▶ Your instructions
Write the records out again in full, word for word.

▶ Source material
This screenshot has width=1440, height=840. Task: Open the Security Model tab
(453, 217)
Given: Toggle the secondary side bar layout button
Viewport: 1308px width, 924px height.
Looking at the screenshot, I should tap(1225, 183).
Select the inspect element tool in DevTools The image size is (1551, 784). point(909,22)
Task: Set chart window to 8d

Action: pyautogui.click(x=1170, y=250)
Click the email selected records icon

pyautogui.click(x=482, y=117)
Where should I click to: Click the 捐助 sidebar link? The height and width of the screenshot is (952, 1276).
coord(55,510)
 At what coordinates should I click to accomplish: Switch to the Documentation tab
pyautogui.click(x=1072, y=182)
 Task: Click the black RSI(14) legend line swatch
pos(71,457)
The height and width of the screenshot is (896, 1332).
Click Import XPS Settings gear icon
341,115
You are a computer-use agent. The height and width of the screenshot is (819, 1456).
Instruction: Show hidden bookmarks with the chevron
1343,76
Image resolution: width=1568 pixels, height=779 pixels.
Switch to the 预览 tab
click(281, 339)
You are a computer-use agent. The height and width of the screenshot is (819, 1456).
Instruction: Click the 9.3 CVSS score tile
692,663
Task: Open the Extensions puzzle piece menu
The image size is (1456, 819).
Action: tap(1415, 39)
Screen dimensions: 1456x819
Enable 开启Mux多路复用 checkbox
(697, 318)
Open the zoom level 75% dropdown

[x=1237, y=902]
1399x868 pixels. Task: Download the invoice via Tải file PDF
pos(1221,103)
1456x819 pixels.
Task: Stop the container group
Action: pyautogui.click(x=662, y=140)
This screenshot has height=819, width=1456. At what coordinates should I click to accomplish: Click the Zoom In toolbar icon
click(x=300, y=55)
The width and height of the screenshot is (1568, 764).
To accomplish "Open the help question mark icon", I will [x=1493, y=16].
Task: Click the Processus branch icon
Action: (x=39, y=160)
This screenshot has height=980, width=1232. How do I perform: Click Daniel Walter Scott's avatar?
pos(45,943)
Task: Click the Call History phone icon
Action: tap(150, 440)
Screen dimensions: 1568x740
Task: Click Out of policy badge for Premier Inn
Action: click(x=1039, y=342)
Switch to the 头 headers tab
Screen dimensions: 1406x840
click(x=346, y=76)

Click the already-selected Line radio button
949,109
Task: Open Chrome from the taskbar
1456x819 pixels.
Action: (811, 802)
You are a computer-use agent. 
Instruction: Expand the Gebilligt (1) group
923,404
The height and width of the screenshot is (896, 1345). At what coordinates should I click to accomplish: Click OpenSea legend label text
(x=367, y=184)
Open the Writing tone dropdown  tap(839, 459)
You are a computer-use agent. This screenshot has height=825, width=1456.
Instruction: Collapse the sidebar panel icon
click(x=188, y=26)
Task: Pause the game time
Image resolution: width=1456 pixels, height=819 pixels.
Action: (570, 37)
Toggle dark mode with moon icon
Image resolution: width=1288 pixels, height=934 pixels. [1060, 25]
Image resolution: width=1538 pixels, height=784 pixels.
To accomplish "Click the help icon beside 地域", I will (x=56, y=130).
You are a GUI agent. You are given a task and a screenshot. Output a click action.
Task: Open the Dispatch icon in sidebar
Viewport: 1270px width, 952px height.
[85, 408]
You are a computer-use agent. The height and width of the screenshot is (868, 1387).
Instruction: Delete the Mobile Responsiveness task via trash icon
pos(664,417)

▶ Task result
This screenshot has width=1440, height=840. Task: Open the Security Model tab
(453, 217)
Given: Toggle the secondary side bar layout button
Viewport: 1308px width, 924px height.
Looking at the screenshot, I should tap(1225, 183).
Select the inspect element tool in DevTools The image size is (1551, 784). point(909,22)
Task: Set chart window to 8d

Action: pyautogui.click(x=1170, y=250)
Click the email selected records icon

pyautogui.click(x=482, y=117)
Where should I click to: Click the 捐助 sidebar link? The height and width of the screenshot is (952, 1276).
coord(55,510)
 At what coordinates should I click to accomplish: Switch to the Documentation tab
pyautogui.click(x=1072, y=182)
 Task: Click the black RSI(14) legend line swatch
pos(71,457)
The height and width of the screenshot is (896, 1332).
Click Import XPS Settings gear icon
341,115
You are a computer-use agent. The height and width of the screenshot is (819, 1456).
Instruction: Show hidden bookmarks with the chevron
1343,76
Image resolution: width=1568 pixels, height=779 pixels.
Switch to the 预览 tab
click(281, 339)
You are a computer-use agent. The height and width of the screenshot is (819, 1456).
Instruction: Click the 9.3 CVSS score tile
692,663
Task: Open the Extensions puzzle piece menu
The image size is (1456, 819).
Action: tap(1415, 39)
Screen dimensions: 1456x819
Enable 开启Mux多路复用 checkbox
(697, 318)
Open the zoom level 75% dropdown

[x=1237, y=902]
1399x868 pixels. Task: Download the invoice via Tải file PDF
pos(1221,103)
1456x819 pixels.
Task: Stop the container group
Action: pyautogui.click(x=662, y=140)
This screenshot has height=819, width=1456. At what coordinates should I click to accomplish: Click the Zoom In toolbar icon
click(x=300, y=55)
The width and height of the screenshot is (1568, 764).
To accomplish "Open the help question mark icon", I will [x=1493, y=16].
Task: Click the Processus branch icon
Action: (x=39, y=160)
This screenshot has height=980, width=1232. How do I perform: Click Daniel Walter Scott's avatar?
pos(45,943)
Task: Click the Call History phone icon
Action: tap(150, 440)
Screen dimensions: 1568x740
Task: Click Out of policy badge for Premier Inn
Action: click(x=1039, y=342)
Switch to the 头 headers tab
Screen dimensions: 1406x840
click(x=346, y=76)

Click the already-selected Line radio button
949,109
Task: Open Chrome from the taskbar
1456x819 pixels.
Action: (811, 802)
You are a computer-use agent. 
Instruction: Expand the Gebilligt (1) group
923,404
The height and width of the screenshot is (896, 1345). At what coordinates should I click to accomplish: Click OpenSea legend label text
(x=367, y=184)
Open the Writing tone dropdown  tap(839, 459)
You are a computer-use agent. This screenshot has height=825, width=1456.
Instruction: Collapse the sidebar panel icon
click(x=188, y=26)
Task: Pause the game time
Image resolution: width=1456 pixels, height=819 pixels.
Action: (570, 37)
Toggle dark mode with moon icon
Image resolution: width=1288 pixels, height=934 pixels. [1060, 25]
Image resolution: width=1538 pixels, height=784 pixels.
To accomplish "Click the help icon beside 地域", I will (x=56, y=130).
You are a GUI agent. You are given a task and a screenshot. Output a click action.
Task: Open the Dispatch icon in sidebar
Viewport: 1270px width, 952px height.
[85, 408]
You are a computer-use agent. The height and width of the screenshot is (868, 1387).
Instruction: Delete the Mobile Responsiveness task via trash icon
pos(664,417)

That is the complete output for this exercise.